Archetypes express themselves through the individual psyche and its deeper processes, but they do not originate in the human brain and are not its products. They are superordinate to the individual psyche and function as its governing principles. In holotropic states the archetypal world can be directly experienced in a way that is as convincing and authentic as the material world appears to be, or more so. To distinguish transpersonal experiences involving archetypal figures and domains from imaginary products of individual fantasy, Jungians refer to this domain as imaginal.

French scholar, philosopher, and mystic, Henri Corbin, who first used the term mundus imaginalis, was inspired in this regard by his study of Islamic mystical literature (Corbin 2000). ). Islamic theosophers call the imaginal world, where everything existing in the sensory world has its analogue, ‘alam a mithal,’ or the “eighth climate,” to distinguish it from the “seven climates,” regions of traditional Islamic geography. The imaginal world possesses extension and dimensions, forms and colors, but these are not perceptible to our senses as they would be if they were properties of physical objects. However, this realm is in every respect as fully ontologically real and susceptible to consensual validation by other people as the material world perceived by our sensory organs.

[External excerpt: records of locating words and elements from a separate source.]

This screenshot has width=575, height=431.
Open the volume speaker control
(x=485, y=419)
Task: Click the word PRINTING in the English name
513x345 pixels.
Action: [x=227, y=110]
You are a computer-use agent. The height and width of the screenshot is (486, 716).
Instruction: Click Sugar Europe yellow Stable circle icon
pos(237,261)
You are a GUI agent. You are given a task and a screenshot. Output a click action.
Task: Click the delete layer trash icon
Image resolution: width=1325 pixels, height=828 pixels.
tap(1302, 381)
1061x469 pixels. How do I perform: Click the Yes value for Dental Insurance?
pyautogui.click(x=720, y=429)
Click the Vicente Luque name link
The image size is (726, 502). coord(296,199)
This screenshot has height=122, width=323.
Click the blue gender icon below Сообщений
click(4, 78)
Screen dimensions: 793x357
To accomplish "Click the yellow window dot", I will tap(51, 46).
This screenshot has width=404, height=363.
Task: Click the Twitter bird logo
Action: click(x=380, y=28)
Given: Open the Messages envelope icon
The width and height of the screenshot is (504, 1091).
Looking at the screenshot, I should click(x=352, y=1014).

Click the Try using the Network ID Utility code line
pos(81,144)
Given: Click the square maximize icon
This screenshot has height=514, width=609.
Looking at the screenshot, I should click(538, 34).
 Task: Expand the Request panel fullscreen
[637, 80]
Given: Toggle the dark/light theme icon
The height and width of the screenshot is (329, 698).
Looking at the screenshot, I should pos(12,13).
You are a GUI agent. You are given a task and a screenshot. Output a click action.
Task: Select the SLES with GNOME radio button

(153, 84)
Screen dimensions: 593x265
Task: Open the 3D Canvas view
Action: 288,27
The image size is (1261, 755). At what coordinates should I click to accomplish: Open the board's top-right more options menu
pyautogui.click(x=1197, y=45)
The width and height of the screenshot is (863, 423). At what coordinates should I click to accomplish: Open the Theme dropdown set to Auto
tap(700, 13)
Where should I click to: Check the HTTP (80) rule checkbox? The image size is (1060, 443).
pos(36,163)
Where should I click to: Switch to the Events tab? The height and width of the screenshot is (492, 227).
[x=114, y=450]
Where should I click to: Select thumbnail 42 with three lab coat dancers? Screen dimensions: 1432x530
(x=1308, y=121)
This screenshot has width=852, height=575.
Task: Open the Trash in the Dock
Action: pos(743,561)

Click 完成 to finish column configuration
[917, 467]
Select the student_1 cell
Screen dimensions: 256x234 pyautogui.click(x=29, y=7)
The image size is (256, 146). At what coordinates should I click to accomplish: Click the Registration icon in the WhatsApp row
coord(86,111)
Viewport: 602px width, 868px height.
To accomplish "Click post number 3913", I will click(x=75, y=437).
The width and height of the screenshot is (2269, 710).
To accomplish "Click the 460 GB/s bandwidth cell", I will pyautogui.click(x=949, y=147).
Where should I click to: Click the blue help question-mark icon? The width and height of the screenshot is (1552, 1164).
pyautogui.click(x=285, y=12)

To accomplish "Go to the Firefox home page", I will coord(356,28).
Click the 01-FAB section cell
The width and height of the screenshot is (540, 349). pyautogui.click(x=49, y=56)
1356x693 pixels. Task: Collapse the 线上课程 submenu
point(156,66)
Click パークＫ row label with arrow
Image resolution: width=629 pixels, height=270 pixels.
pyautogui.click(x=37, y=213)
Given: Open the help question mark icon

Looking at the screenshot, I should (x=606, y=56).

Archetypes are timeless essences, cosmic ordering principles, which can also manifest as mythic personifications, or specific deities of various cultures. The figures of Maya mythology – Hunahpu, Xbalanque, their father One Hunahpu, Seven Macaw, Quetzalcoatl (Kukulcan), and others - like those of any other culture are thus ontologically real and can be directly apprehended by individuals experiencing holotropic states. As John Major Jenkins pointed out, Giorgio de Santillana and Hertha von Dechend contributed to the understanding of archetypes another important dimension that is relevant for the problem of the Mayan prophecy. They described in their book Hamlet’s Mill the deep connection that exists between myth and astronomical processes (de Santillana and Dechend 1969).